[Saved data entries]
-- Opening Marker --
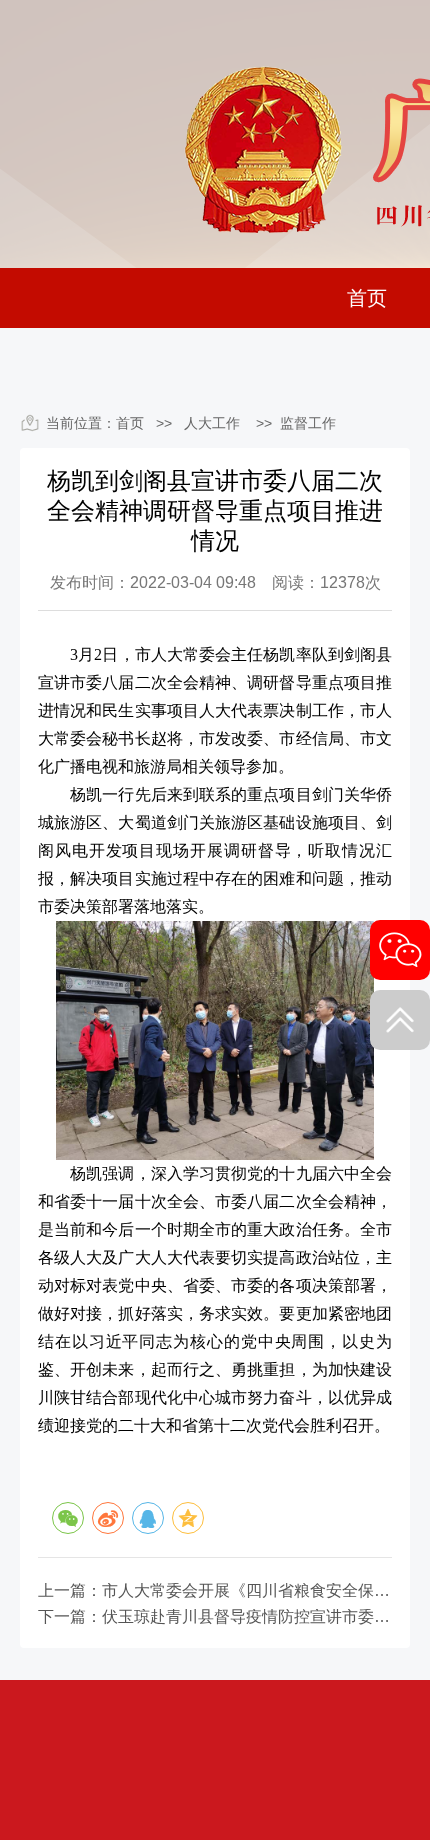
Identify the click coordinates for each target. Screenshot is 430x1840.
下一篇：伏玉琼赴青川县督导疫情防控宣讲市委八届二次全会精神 (215, 1617)
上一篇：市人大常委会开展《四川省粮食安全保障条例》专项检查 (215, 1591)
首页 (367, 298)
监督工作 (308, 423)
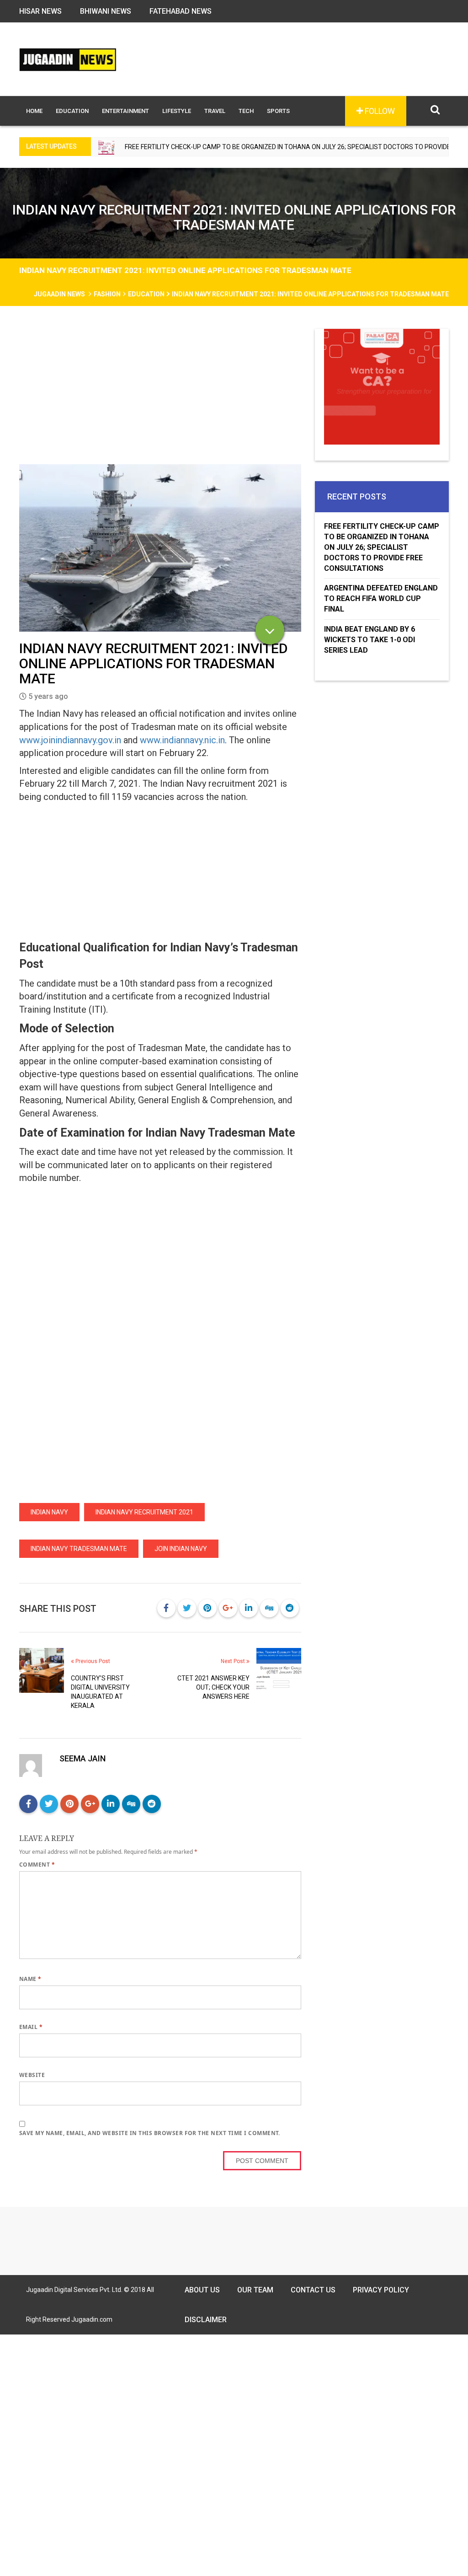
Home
-- Closing Marker --
## Exercise description
Your output must match the records word for word, apart from the images, which are left out.

## Solution
Identify the click coordinates for each target. Screenshot is 430x1840.
下一篇：伏玉琼赴青川县督导疫情防控宣讲市委八届二次全会精神 (215, 1617)
上一篇：市人大常委会开展《四川省粮食安全保障条例》专项检查 (215, 1591)
首页 (367, 298)
监督工作 (308, 423)
Home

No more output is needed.